24 March 2010

mendefinisikan diri

Saya sering tak tahu harus menjawab apa jika dalam percakapan ada seorang yang bertanya asli mana? Saya biasanya tak bisa langsung menjawab karena bingung, apa sebenarnya yang dimaksud dengan kata “asli” tersebut?
Apakah kata “asli” tersebut mewakili suku, bahasa, tempat lahir, atau budaya? Ataukah justru kata ‘asli’ tersebut merangkum semua pilihan di atas? Lalu, kalau memang ada yang asli, adakah yang tidak asli?

Sampai sekarang pertanyaan-pertanyaan tersebut selalu muncul dalam pikiran saya. Dan sampai sekarang belum bisa saya jawab dengan jelas.

Pertanyaan ‘asli mana’ sebenarnya bukan pertanyaan yang aneh. Malah pertanyaan tersebut adalah pertanyaan yang lumrah saja terlontarkan dalam setiap obrolan perkenalan di hampir kebanyakan orang. Sepengalaman saya, entah itu kebetulan atau tidak, hampir setiap saya berkenal dengan orang baru, entah itu basa-basi atau bukan, pertanyaan ‘asli mana’ hampir selalu meluncur dari mulut lawan saya bicara. Sepertinya dengan mengetahui lawan bicaranya ‘asli mana’, seseorang punya pengetahuan awal dalam mengenal karakter dan sifat orang tersebut. Dan oleh karena itu, punya cukup pertimbangan untuk memutuskan melanjutkan satu hubungan atau tidak. Entahlah

Kembali ke pertanyaan ‘asli mana’. Bila pertanyaan ‘asli’ itu berhubungan dengan budaya, maka kebingungan saya dalam menjawab pertanyaan ‘asli mana’ adalah mungkin karena saya tidak pernah belajar serius atau tidak pernah mengikuti sampai ke detail-detail akar budaya di mana saya tumbuh.

Misalnya, saya mengaku mempunyai akar budaya Sunda. Dalam artian saya, mempunyai akar budaya Sunda itu berarti, tumbuh besar dalam percakapan dengan bahasa Sunda, punya ikatan emosional sama Si Kabayan dan Si Cepot, pendukung Persib, berasa di rumah bila mendengar degungan Sunda, setidaknya menyukai wayang golek atau calung, dan selintas pernah diperkenalkan dengan seni tari dan karawitan dalam muatan lokal semasa di SMP. Dan lain-lain dan lain-lain. Namun, meskipun mempunyai akar budaya Sunda seperti saya sebutkan di atas, saya merasa akrab juga dengan budaya lain. Kehidupan priyayi kecil ala Umar Kayam, humor-humor celatukan ala Mas Butet, atau tradisi-tradisi Jawa yang diceritakan oleh Kuntowijoyo, yang mereka sepenuhnya adalah Jawa. Seneng juga sama Arema bahkan beberapa kali ikut konvoinya Aremania.
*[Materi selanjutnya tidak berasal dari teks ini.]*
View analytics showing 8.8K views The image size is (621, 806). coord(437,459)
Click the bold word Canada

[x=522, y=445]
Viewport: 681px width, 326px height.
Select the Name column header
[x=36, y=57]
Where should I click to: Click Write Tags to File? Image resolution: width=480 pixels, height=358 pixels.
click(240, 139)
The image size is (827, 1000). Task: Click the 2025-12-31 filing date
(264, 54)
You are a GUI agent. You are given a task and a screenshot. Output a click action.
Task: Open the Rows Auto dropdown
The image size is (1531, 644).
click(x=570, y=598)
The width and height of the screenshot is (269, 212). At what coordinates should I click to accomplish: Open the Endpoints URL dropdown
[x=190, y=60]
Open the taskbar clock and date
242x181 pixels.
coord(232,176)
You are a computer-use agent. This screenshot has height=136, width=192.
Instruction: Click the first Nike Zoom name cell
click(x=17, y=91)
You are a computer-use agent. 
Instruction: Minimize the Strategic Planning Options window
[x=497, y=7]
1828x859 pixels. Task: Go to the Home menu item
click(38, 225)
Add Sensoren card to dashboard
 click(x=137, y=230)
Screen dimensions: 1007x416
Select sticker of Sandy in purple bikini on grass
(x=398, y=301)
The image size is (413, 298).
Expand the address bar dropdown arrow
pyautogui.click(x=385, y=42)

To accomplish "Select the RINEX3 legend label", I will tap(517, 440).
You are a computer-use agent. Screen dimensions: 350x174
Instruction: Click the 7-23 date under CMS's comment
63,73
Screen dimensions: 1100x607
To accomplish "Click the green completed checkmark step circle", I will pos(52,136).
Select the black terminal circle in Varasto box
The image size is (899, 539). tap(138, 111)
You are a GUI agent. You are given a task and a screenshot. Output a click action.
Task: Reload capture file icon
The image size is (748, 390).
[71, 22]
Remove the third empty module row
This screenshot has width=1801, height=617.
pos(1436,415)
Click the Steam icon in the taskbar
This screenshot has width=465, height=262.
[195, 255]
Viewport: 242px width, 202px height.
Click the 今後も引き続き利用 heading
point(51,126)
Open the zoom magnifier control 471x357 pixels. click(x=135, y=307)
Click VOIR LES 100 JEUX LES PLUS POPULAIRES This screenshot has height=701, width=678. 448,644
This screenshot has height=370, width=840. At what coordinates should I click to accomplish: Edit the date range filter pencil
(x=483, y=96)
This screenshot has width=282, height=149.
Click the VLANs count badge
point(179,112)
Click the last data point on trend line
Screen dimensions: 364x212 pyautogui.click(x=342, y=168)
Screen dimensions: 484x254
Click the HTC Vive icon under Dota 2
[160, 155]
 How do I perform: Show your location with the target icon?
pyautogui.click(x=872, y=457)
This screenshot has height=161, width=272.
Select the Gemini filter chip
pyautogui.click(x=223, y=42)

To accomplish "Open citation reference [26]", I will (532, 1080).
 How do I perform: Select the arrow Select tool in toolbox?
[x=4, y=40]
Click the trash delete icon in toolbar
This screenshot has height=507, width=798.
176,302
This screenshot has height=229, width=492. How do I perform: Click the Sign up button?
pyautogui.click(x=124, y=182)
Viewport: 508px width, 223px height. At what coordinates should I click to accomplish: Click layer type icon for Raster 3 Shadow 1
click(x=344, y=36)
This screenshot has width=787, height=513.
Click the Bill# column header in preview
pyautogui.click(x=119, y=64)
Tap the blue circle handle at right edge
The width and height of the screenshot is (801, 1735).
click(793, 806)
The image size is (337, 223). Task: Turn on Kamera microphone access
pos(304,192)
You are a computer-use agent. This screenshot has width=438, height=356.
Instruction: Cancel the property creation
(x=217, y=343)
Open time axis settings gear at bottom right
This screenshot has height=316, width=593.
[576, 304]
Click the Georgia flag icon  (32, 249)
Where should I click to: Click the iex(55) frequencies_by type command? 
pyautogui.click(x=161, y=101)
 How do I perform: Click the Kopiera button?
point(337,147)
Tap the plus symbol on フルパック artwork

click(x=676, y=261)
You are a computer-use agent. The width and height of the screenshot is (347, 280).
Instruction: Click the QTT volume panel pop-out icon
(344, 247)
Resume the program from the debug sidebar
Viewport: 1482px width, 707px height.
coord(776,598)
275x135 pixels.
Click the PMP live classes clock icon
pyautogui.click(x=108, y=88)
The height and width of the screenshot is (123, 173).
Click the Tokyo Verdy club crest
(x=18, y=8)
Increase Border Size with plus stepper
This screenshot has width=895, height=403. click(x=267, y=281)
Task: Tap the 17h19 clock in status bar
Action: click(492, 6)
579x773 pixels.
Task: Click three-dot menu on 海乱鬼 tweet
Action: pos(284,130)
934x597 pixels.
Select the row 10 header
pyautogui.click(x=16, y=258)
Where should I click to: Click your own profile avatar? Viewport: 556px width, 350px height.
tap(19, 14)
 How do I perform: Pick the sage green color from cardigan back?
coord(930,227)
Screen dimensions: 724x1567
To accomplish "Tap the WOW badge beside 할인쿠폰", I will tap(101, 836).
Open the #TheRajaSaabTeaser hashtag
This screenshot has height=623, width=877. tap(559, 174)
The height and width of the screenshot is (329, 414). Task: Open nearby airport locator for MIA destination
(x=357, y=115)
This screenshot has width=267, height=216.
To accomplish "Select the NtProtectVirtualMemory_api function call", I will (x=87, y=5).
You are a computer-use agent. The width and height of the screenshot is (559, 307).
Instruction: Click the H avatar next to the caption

Semua itu terlewati tentunya seiring dengan latar belakang saya. Lahir dari orang tua Sunda asal Sukabumi. Tumbuh besar di Sukabumi, lalu baru pada umur 18 pindah ke Malang untuk bertemu dengan orang-orang dari berbagai penjuru Indonesia. Di Malang itu saya berteman akrab dengan berbagai Suku di Indonesia.

Maka, pertanyaan yang muncul adalah masih bisakan disebut asli bila kenyataannya dalam perjalan hidup mengalami banyak akulturasi budaya dengan budaya luar yang berbeda dengan akar budaya sendiri. Karena setahu saya, kata asli itu selalu mengacu pada kemurniannya. Alias tidak ada campurannya?

Entahlah. Mungkin pada akhirnya, budaya, suku, tempat lahir, keturunan, atau klasifikasi lain apapun itu, terkadang tidak cukup untuk menampung definisi seseorang di dalamnya. Manusia jelas lebih kompleks dari sekedar satu set nilai yang telah dikotak-kotak oleh inspirasi pemikiran manusia. Apalagi tengah hidup di jaman seperti saat ini, di mana begitu deras dan mudahnya pertukaran pemikiran dan nilai antar budaya. Sehingga munculnya seorang yang keluar dari kotak-kotak definisi lama dan mendefinisikan dirinya sebagai seorang berbeda, sebagai seorang ‘antar budaya’, adalah hal yang mungkin saja terjadi.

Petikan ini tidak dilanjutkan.